Sometimes after a consumer completes all of the steps that the financial institution requires to initiate the process of closing a deposit account and the financial institution completes the request, the financial institution unilaterally reopens the closed account if the institution receives a debit or deposit to the closed account. Financial institutions sometimes reopen an account even if doing so would overdraw the account, causing the financial institution to impose overdraft and non-sufficient funds (NSF) fees. Financial institutions may also charge consumers account maintenance fees upon reopening, even if the consumers were not required to pay such fees prior to account closure (e.g., because the account previously qualified to have the fees waived).
In addition to subjecting consumers to fees, when a financial institution processes a credit through an account that has reopened, the consumer’s funds may become available to third parties, including third parties that do not have permission to access their funds.
The Consumer Financial Protection Bureau (CFPB) has brought an enforcement action regarding the practice of account reopening under the CFPA’s prohibition against unfair, deceptive, or abusive practices.1 The CFPB found that a financial institution engaged in an unfair practice by reopening deposit accounts consumers had previously closed without seeking prior authorization or providing timely notice. This practice of reopening closed deposit accounts caused some account balances to become negative and potentially subjected consumers to various fees, including overdraft and NSF fees. In addition, when the financial institution reopened an account to process a deposit, creditors had the opportunity to initiate debits to the account and draw down the funds, possibly resulting in a negative balance and the accumulation of fees. These practices resulted in hundreds of thousands of dollars in fees charged to consumers. The CFPB concluded that the institution’s practice of reopening consumer accounts without obtaining consumers’ prior authorization and providing timely notice caused substantial injury to consumers that was not reasonably avoidable or outweighed by any countervailing benefit to consumers or to competition.
A financial institution’s unilateral reopening of deposit accounts that consumers previously closed can constitute a violation of the CFPA’s probation on unfair acts or practices.2
Under the CFPA, an act or practice is unfair when it causes or is likely to cause consumers substantial injury that is not reasonably avoidable by consumers and the injury is not outweighed by countervailing benefits to consumers or to competition.3
Unilaterally reopening a closed deposit account to process a debit or deposit may cause substantial injury to consumers.
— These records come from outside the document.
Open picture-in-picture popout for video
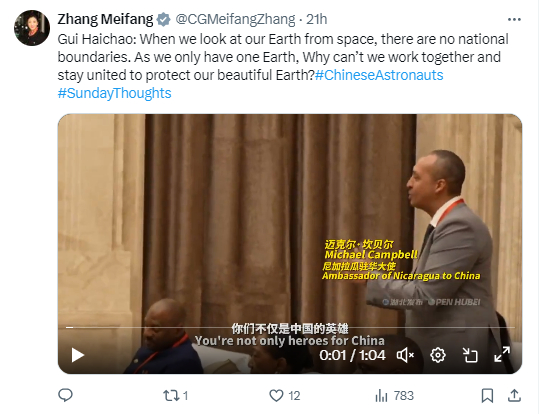The height and width of the screenshot is (414, 539). pos(470,355)
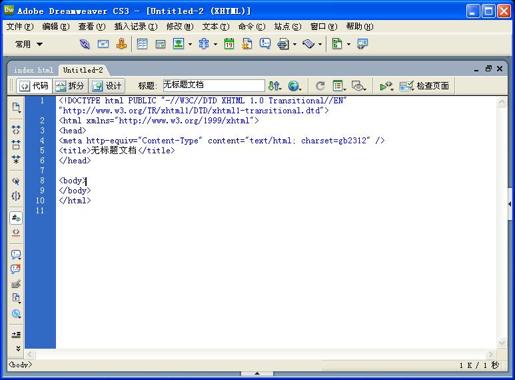
Task: Switch to Split view (拆分)
Action: 70,86
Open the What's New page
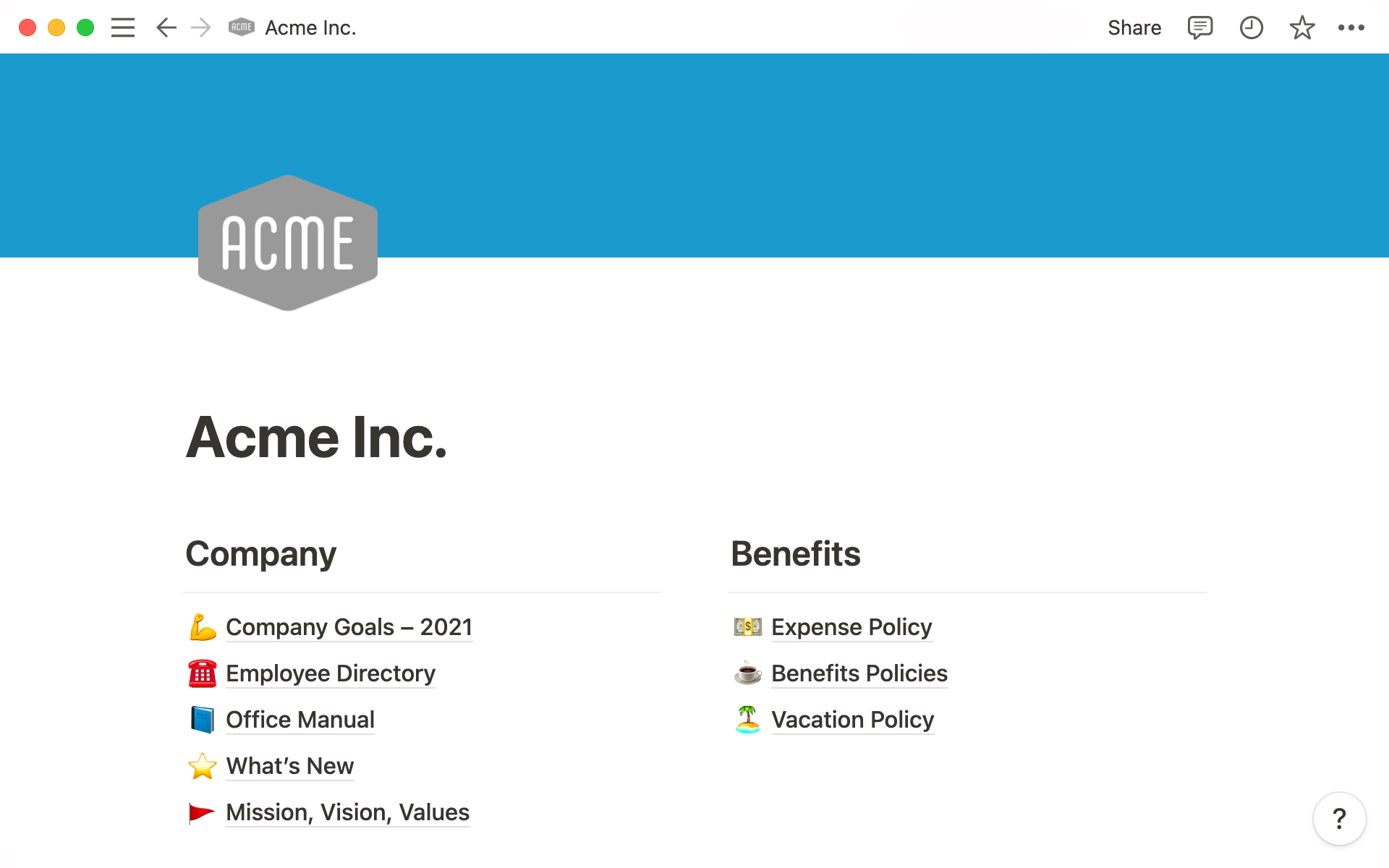Image resolution: width=1389 pixels, height=868 pixels. coord(290,766)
Substantial injury includes monetary harm, such as fees paid by consumers due to the unfair practice. Actual injury is not required; significant risk of concrete harm is sufficient.4 Substantial injury can occur when a small amount of harm is imposed on a significant number of consumers.5
After a consumer has closed a deposit account, a financial institution’s act of unilaterally reopening that account upon receiving a debit or deposit may cause monetary harm to the consumer. Financial institutions frequently charge fees after they reopen an account. For example, consumers may incur penalty fees6 when an account that they closed is reopened by the financial institution after receiving a debit or deposit. Since financial institutions typically require a zero balance to close an account, reopening a closed account to process a debit is likely to result in consumers incurring penalty fees.
In addition to fees, reopening a consumer’s account to accept a deposit increases the risk that an unauthorized third party may gain access to the consumer’s funds (e.g., a person with the consumer’s account information who pulls funds from the account without the consumer’s authorization).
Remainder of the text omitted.